Saturday, 9 April 2011

Imagined Communities

I thought I should probably read this, seeing as the people leading my History of Collecting seminar group always seem to be going on about it.  And it was interesting, and mostly well-written.  It was just quite pompous in parts, and there were occasions when it felt like the author had been ordered to liven up his text a little, and had complied by throwing in the odd exclamation mark where it wasn't really needed.

That said, I thought the link between 'print capitalism' (yeh, does that give you the idea of how the thing was staged) and nationalism was well documented and explored.  And the point that it's something we blame for things but don't often look at in any great depth is also a good one.

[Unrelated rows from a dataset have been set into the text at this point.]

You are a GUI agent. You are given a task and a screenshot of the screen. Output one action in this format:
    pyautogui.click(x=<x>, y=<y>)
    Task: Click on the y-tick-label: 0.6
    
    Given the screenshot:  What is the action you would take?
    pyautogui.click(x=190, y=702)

One other stylistic point that really, really annoyed me.  I've gone to great length to learn how to do footnotes properly (footnotes and I had a long battle during my first term, a battle which was decisively solved in my favour when I discovered that most supervisors don't insist upon them), and got told off for putting in discursive footnotes.  I complained that I was just copying what I'd seen done by other authors, which didn't really hold weight, and was told that footnotes are not the place to bung in additional information that kinda supports your argument.  Be that as it may, Benedict Anderson was using them as though he got a bonus point for every footnote.  I wonder why the blogger spelling checker doesn't like the word footnote, or at least, doesn't like it in some circumstances but is quite happy with it in others...  Sorry, random aside :)

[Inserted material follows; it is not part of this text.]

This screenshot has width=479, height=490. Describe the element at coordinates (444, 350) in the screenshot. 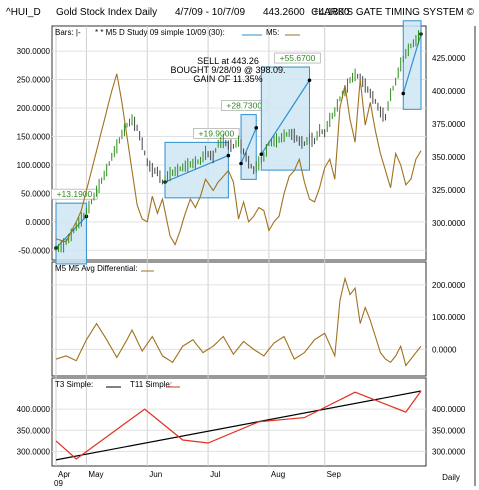

I see `differential-axis-tick: 0.0000` at that location.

Right, well, aside from being somewhat pompous in parts and having these terrible discursive footnotes that we history students must not in any circumstances allow ourselves to use, (oh for goodness sake, what's wrong with ourselves?!) it's actually pretty interesting.  And I guess it's one of those books that you bandy about to make the point that you are learned and all those wonderful things (now it's going after things, seriously, I think the blogger spellchecker machine has issues...  just going to turn it off, there, obtrusive yellow highlighting which has enabled me to double the length of this otherwise rather humdrum review has been vanquished).  I'm not sounding very positive, am I?  I actually enjoyed the book, though was irritated by the number of words I didn't know.  I do have a pretty reasonable vocabulary, and there wasn't a convenient dictionary while I was reading.  Meh.  Also, some of the illustrations used assumed knowledge I didn't have, and there was an assumed knowledge of language (one rather long paragraph in French had the attached footnote that the translation suchabody had done was unsatisfactory, without giving any sense of what the French bit actually said...  My French was just about good enough to figure what it was probably saying, but it was irritating).

The way he studied the growth of nationalism was interesting, the reasons given for its arrival in the New World before the old convincing.  It's quite an interesting book, and it's probably worth reading.  I read it in two days, so it was certainly an interesting one.  I still have Fritz Fischer's War of Illusions staring at me menacingly from under my desk with a bookmark maybe a quarter of the way through, and it's been there maybe two, three weeks.  It's not a perfect book (is there such a thing?), but it's interesting.